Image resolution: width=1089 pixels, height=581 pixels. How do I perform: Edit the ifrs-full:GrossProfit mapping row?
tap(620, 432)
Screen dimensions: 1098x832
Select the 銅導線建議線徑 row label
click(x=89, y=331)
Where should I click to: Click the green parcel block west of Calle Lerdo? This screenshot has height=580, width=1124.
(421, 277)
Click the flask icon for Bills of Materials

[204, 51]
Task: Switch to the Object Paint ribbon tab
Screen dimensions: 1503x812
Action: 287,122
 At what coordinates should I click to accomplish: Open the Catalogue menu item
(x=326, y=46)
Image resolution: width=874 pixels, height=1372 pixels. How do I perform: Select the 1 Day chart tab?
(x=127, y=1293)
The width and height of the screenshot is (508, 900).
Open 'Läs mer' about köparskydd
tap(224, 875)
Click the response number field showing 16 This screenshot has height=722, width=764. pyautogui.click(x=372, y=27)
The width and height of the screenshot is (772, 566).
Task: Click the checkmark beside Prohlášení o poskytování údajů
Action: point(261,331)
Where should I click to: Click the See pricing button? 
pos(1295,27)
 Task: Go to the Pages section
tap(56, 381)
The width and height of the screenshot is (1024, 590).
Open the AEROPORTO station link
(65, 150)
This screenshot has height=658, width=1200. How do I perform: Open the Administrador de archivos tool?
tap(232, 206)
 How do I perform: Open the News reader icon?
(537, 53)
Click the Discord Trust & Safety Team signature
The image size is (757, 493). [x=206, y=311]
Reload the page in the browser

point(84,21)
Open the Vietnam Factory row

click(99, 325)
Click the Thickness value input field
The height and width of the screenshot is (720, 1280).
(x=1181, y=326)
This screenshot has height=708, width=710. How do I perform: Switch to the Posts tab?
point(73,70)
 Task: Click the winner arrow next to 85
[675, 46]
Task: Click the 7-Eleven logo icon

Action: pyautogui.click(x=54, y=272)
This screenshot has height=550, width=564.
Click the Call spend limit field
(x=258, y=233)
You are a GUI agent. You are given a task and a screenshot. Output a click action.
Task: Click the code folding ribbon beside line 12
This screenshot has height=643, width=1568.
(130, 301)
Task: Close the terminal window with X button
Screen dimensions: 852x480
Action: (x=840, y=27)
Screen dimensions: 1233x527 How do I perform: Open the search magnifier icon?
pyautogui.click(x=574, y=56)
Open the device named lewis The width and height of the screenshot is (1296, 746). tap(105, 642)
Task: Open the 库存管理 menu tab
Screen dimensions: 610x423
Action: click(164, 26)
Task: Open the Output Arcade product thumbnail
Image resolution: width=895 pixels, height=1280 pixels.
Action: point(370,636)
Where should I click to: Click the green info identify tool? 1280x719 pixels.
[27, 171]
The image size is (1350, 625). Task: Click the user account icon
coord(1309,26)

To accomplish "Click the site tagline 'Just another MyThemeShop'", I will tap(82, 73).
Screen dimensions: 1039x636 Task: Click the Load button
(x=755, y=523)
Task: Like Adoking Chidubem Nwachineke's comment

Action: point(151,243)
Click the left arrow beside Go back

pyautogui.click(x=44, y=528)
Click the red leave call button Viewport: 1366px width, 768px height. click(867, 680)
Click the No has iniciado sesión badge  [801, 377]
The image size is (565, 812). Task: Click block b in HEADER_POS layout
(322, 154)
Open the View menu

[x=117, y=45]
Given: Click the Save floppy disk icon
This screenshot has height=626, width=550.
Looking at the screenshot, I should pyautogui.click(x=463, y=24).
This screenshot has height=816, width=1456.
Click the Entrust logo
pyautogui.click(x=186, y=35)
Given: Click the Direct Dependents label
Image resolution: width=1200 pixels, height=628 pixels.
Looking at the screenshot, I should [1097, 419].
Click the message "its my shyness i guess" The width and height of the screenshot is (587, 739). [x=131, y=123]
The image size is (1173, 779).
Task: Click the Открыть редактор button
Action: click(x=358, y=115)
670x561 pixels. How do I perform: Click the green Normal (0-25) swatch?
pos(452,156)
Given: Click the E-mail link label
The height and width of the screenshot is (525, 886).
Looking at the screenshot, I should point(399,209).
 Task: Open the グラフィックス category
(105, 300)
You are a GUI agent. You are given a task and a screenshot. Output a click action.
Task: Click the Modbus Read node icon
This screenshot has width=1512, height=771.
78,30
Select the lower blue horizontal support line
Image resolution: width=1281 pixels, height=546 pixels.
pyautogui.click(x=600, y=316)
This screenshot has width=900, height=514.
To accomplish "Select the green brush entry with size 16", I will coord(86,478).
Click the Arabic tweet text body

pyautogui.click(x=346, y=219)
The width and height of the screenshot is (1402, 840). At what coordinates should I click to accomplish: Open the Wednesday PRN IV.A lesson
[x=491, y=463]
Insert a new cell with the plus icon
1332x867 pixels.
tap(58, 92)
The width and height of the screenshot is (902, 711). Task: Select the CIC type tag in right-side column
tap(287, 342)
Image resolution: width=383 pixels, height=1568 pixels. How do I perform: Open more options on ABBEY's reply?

**THE TASK:** Reproduce only the lines above spanning from the line containing "Task: Open the 库存管理 menu tab" through the line containing "This screenshot has height=816, width=1456.", word for word.

**ANSWER TO THIS EXERCISE:**
Task: Open the 库存管理 menu tab
Screen dimensions: 610x423
Action: click(164, 26)
Task: Open the Output Arcade product thumbnail
Image resolution: width=895 pixels, height=1280 pixels.
Action: point(370,636)
Where should I click to: Click the green info identify tool? 1280x719 pixels.
[27, 171]
The image size is (1350, 625). Task: Click the user account icon
coord(1309,26)

To accomplish "Click the site tagline 'Just another MyThemeShop'", I will tap(82, 73).
Screen dimensions: 1039x636 Task: Click the Load button
(x=755, y=523)
Task: Like Adoking Chidubem Nwachineke's comment

Action: point(151,243)
Click the left arrow beside Go back

pyautogui.click(x=44, y=528)
Click the red leave call button Viewport: 1366px width, 768px height. click(867, 680)
Click the No has iniciado sesión badge  [801, 377]
The image size is (565, 812). Task: Click block b in HEADER_POS layout
(322, 154)
Open the View menu

[x=117, y=45]
Given: Click the Save floppy disk icon
This screenshot has height=626, width=550.
Looking at the screenshot, I should pyautogui.click(x=463, y=24).
This screenshot has height=816, width=1456.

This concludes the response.